I can then check if the $comment group matched anything.

The major issue is - all of this will tell me if #comment is there or not - but I still need a way to actually do the replacement.

One idea I had was to use regexp.ReplaceAllStringFunc - and then in the function I pass in, I could check if the match contained $comment. The following appears to work:

fmt.Println("Everything" + quoted_string_regex.ReplaceAllStringFunc(message, func(s string) string {
    if strings.Contains(s, `$comment`) {
        return s
    } else {
        return `XXXX`
    }
}))

Does that seem like a reasonable way to do things?

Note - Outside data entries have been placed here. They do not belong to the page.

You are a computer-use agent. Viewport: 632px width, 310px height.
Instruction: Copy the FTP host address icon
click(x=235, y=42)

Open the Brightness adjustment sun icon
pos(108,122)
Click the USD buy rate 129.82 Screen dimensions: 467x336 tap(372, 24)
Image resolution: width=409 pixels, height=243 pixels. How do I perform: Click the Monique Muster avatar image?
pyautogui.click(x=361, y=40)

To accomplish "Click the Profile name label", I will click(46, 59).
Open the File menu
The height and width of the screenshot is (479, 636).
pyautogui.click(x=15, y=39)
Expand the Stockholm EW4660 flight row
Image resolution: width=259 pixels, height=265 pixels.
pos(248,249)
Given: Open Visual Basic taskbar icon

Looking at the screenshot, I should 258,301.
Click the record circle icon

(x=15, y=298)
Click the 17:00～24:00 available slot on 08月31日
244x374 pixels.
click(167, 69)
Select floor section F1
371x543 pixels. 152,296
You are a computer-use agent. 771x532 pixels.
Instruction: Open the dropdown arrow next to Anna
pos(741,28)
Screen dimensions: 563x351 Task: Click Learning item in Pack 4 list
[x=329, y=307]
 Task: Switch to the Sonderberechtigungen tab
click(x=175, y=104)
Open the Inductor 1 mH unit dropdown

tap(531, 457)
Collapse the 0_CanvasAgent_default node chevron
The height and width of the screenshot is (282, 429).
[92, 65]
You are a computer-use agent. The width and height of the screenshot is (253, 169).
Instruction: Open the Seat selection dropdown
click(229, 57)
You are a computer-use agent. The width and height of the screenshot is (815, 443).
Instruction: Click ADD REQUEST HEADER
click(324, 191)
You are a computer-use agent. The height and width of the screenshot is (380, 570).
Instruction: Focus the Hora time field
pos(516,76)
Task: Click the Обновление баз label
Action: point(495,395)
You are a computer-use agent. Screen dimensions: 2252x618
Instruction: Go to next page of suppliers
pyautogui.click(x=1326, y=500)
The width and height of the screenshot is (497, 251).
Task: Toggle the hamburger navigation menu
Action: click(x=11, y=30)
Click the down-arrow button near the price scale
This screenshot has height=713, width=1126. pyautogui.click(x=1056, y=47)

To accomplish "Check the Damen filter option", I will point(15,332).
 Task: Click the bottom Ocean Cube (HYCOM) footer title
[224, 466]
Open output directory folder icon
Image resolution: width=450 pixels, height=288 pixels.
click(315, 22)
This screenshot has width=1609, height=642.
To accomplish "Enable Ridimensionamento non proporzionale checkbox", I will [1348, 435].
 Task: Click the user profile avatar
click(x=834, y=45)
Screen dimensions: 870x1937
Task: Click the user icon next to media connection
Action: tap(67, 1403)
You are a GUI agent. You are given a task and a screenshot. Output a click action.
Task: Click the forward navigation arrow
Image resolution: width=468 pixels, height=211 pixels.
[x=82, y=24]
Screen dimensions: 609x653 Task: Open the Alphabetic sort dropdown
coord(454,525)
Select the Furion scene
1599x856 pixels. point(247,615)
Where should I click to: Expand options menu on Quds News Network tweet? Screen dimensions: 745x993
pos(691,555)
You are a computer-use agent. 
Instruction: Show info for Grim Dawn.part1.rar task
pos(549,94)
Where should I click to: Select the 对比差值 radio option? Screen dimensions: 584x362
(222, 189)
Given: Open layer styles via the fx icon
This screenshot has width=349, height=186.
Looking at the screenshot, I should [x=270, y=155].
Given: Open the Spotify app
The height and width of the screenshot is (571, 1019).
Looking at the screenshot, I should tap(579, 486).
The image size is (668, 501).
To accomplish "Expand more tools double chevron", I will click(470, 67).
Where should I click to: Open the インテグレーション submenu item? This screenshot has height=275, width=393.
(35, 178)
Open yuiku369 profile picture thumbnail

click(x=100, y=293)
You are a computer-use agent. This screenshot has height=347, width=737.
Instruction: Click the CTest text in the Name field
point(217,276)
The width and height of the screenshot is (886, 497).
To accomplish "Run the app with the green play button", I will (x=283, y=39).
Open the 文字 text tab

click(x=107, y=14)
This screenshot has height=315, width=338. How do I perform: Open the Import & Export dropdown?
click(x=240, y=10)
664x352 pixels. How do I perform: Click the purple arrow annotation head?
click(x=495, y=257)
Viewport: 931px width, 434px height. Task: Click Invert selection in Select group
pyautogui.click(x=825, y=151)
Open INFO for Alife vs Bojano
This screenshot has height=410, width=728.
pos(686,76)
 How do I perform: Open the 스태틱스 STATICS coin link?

Ultimately, it seems like I'll need a better way of handling all of these replacements - Tamás, I think you were actually helping me in the other thread =). Doing a single parse to extract the positions of all the strings, field-names, IP addresses etc. seems good, but then as soon as I make one replacement, all the positions will change so that won't work.

Also, two questions:
  1. Apart from the immutability issue, are there any reasons for using ReplaceAllStringFunc, versus ReplaceAllFunc?
  2. I also tried using a named function, rather than an anonymous function:
func redact_if_not_comment(s string) string {
    if strings.Contains(s, `$comment`) {
        return s
    } else {
        return `XXXX`
    }
}
...
quoted_string_regex, _ := regexp.Compile(`(\$comment: )?"[^"]*"[,| }]`)
fmt.Println("Everything" + quoted_string_regex.ReplaceAllFunc(message, redact_if_not_comment(matched_string)))


However, I ended up getting a type error - I could have sworn I got the types right, but obviously I'm missing something here:

./redact.go:56: cannot use redact_if_not_comment(message) (type string) as type func(string) string in argument to quoted_string_regex.ReplaceAllStringFunc

Can anybody see what i missed?

Fredrik Ehnbom

unread,
Jul 21, 2015, 7:07:50 AM7/21/15
to golan...@googlegroups.com
 
fmt.Println("Everything" + quoted_string_regex.ReplaceAllFunc(message, redact_if_not_comment(matched_string)))
However, I ended up getting a type error - I could have sworn I got the types right, but obviously I'm missing something here:
./redact.go:56: cannot use redact_if_not_comment(message) (type string) as type func(string) string in argument to quoted_string_regex.ReplaceAllStringFunc

You need to reference redact_if_not_comment, not call it. Ie remove "(matched_string)".

Tamás Gulácsi

unread,
Jul 21, 2015, 9:47:52 AM7/21/15
to golan...@googlegroups.com
The replacement problem says to me that just parse the line, and do all replacement in one goroutine - for parallelization, use multiple goroutines for multiple lines.

Victor Hooi

unread,
Jul 21, 2015, 8:33:49 PM7/21/15
to golang-nuts
The only thing is, the line are loglines - and there is an ordering to them.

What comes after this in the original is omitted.